##### Provided passage

- Born: 2 January 1990 (age 36) Tercan, Turkey

Team
- Curling club: Milli Piyango CA, Erzurum
- Mixed doubles partner: Dilşat Yıldız

Curling career
- Member Association: Turkey
- World Mixed Doubles Championship appearances: 3 (2023, 2024, 2025)
- World Mixed Championship appearances: 2 (2015, 2018)
- European Championship appearances: 4 (2013, 2014, 2016, 2017)

= Bilal Ömer Çakır =

Turkish curler (born 1990)

Bilal Ömer Çakır (born 2 January 1990 in Tercan) is a Turkish curler from Erzurum. He is the coach of the Turkey women's national curling team skipped by Dilşat Yıldız, who is also his mixed doubles partner.

==Career==
===Men's===
Çakır joined the Turkish national men's team for the 2013–14 season at the second position. At the 2013 European Curling Championships, the team led by Alican Karataş finished 3–4 through the round robin of the B Division. The following year, with Çakır now playing lead, the team improved on their performance by finishing 4–3.

After not playing on the team in 2015, Çakır returned to the national team at second for the 2016 European Curling Championships. There, the Turkish team finished 5–2 through the round robin, earning them a tiebreaker berth. They then lost 12–5 to Slovakia's Juraj Gallo and were eliminated. The following year, Uğurcan Karagöz took over as skip of the team with Çakır moving up to third. This earned the team their best result as they qualified for the playoffs directly with a 5–2 record. They then immediately lost in the quarterfinals 9–4 to Finland's Aku Kauste, finishing fifth overall in the B Division that year. Çakır has not played on the men's team since the 2017–18 season.

##########
##### Recorded information

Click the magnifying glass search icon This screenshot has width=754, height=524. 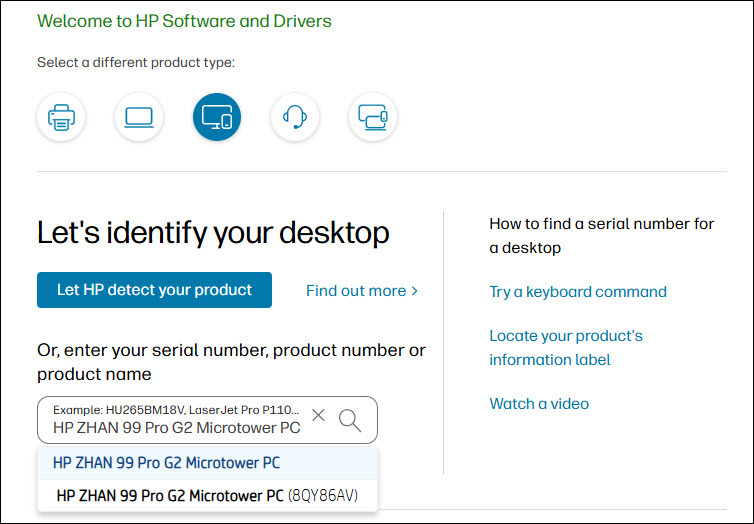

##########

### Written tasks
**A.** According to the Bilal Ömer Çakır article, what was the score when the Turkish team lost its 2016 tiebreaker to Slovakia's Juraj Gallo?
**B.** Extend the Bilal Ömer Çakır article past its last sentence.

### Answers to the problems
**A.** 12–5

**B.**
===Mixed===
Çakır has represented Turkey at two World Mixed Curling Championships. In 2015, he played second on the team with skip Alican Karataş, third Dilşat Yıldız and lead Semiha Konuksever. They finished fourth in their group with a 4–4 record, not enough to make the playoffs. Three years later, he returned throwing fourth stones on the team skipped by Öznur Polat with second Oğuzhan Karakurt and Konuksever at lead. This combination earned the team a 6–2 record through the round robin, enough to qualify for the playoffs. They then stole a victory against Denmark in the qualification game before dropping the quarterfinals to Russia, the eventual bronze medalists from the event.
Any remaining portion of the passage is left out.